Metro

Guards keep cons away from Burress

With a team of prison guards blocking for him, Plaxico Burress doesn’t have to worry about any unnecessary roughness during his stay at Oneida Correctional Facility.

The guards at the upstate Rome prison keep Burress under protective custody — meaning the only time the ex-Giants star is seen by prisoners in the general population is during visiting hours.

And even when he gets visitors, special precautions are taken.

“Because of who he is, I’m going to put you up front near us,” a guard told a Post reporter in the prison visitor’s room, “in case the other prisoners or their visitors come up and bother him, asking for his autograph or taking a picture.”

The only prisoners he gets to socialize with are others in protective custody — like “Sopranos” actor Lilo Brancato, who was convicted of burglary but cleared of a murder charge after a cop was fatally shot.

Burress, ashen-faced and scraggly, briefly sat down with The Post wearing a forest-green prison shirt that read “Burress, Plaxico 09R3260.”

Asked about his life behind bars, Burress shouted, “What?” and then walked away.

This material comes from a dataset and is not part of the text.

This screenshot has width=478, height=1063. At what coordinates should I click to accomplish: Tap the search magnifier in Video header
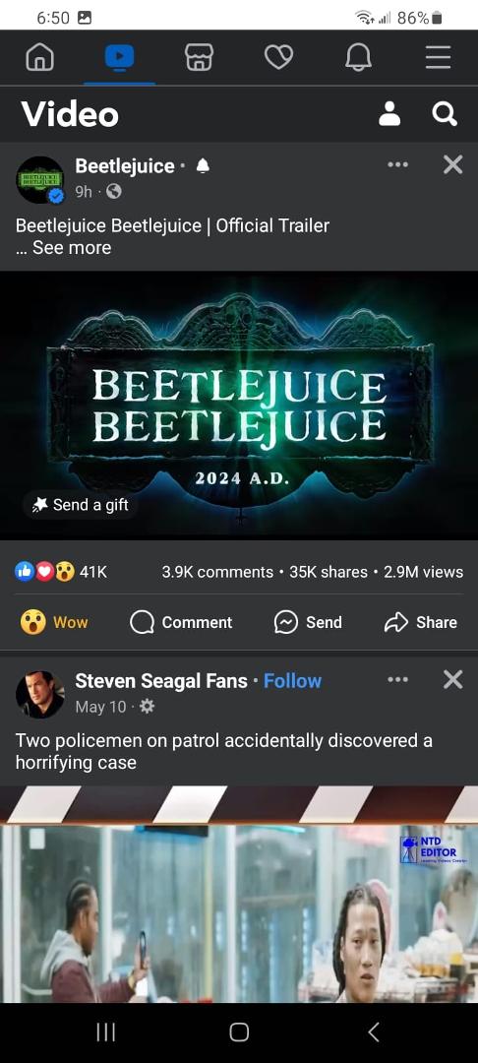pyautogui.click(x=445, y=114)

“Whenever we see him walking, he has a nervous look, like he’s really nervous,” one inmate’s mom quoted her son as saying. “It’s like he’s trying to look to the side, but he doesn’t want anyone to notice. He seems scared.”

Burress’ visibly pregnant wife, Tiffany, and their 3-year-old son, Elijah, visited him Saturday and again yesterday.

On Saturday, his wife attempted to bring him a GE microwave oven but was turned away by guards and had to lug it back to her white Range Rover.

Yesterday, Burress’ son arrived at the prison parking lot, ecstatic to see his father.

Inside, the former star receiver hugged Tiffany, and then he and his son played with toy trucks, other visitors said.

“He was very good with his son,” one visitor said. “He was loving. He kept hugging him and kissing him. They both seemed very, very happy.”

Serving a 20-month sentence for shooting himself with his own illegal gun, Burress is hardly doing hard time.

On the prison’s V wing, he has his own cell, and the only other prisoners he has to interact with are the fewer than two dozen inmates in the same boat.

His wife may not have managed to get the microwave inside, but she did come bearing other goodies — arriving with a large package of food.

“The food in there just isn’t very good,” another visitor said, noting that most prisoners ask for bread, snacks and canned goods from the outside.